As such, instead of the automatic right for early retirement at the age of 58, bank employees will have to submit their application to the same board which awarded the ‘questionable’ early retirement package to Dr Falzon.

 

CEO will not be eligible for a retirement package unless…

The outgoing bank’s CEO, Charles Borg, may miss the opportunity for an early retirement package of the likes awarded to Dr Falzon – notwithstanding the fact that they are the same age and have spent nearly the same time working for the bank.

The differences, according to insiders, are clear. Dr Falzon was appointed parliamentary secretary in the government, which holds a 25 per cent shareholding in the bank and the right to appoint the bank’s chairman, and received a golden handshake of a quarter of a million euros. Charles Borg, meanwhile, is being pushed out of the CEO’s seat with no golden handshake in sight.

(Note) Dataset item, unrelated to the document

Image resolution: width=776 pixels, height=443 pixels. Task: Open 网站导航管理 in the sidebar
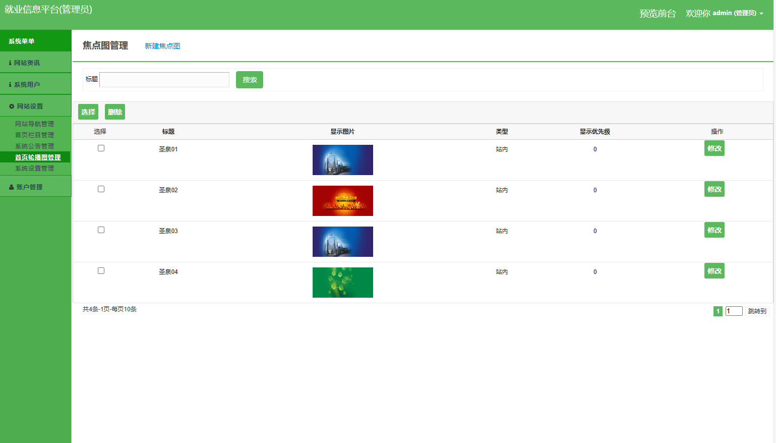point(34,124)
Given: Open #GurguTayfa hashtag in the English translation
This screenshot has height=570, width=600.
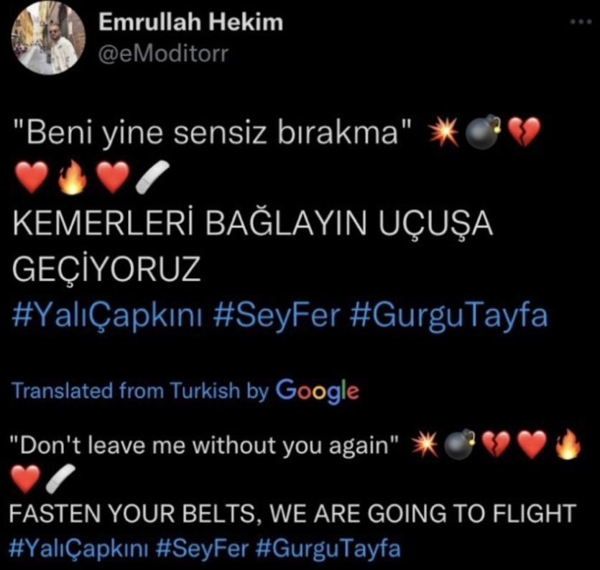Looking at the screenshot, I should 327,548.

Mr Borg’s contract expires at the end of the year but the bank has gone out of its way to make it clear that it doesn’t intend extending his tenure. In an unprecedented move in the financial sector, the bank announced in a company announcement on the Malta Stock Exchange that it intends to recruit a new CEO.

“Usually the bank would make such an announcement when it actually recruits a new CEO, and not before issuing a call for applications,” sources in the financial sector claimed.

Early last week, the bank’s chairman called an extraordinary Board of Directors meeting, not to update the board on the meetings held with the European Central Bank as revealed by our sister daily newspaper, but rather to inform them of his intentions to announce a call for applications for a new CEO.

Ironically, according to our sources, the bank’s CEO, Mr Borg, was not invited to the meeting and only learned of the subject discussed when the announcement was made.

Come January 2016, Mr Borg will either go back to his former post at the bank, reporting to the new CEO about to replace him, or potentially ask REMCO, the three-man internal board that approved Dr Falzon’s contentious early retirement package, to award him a similar one.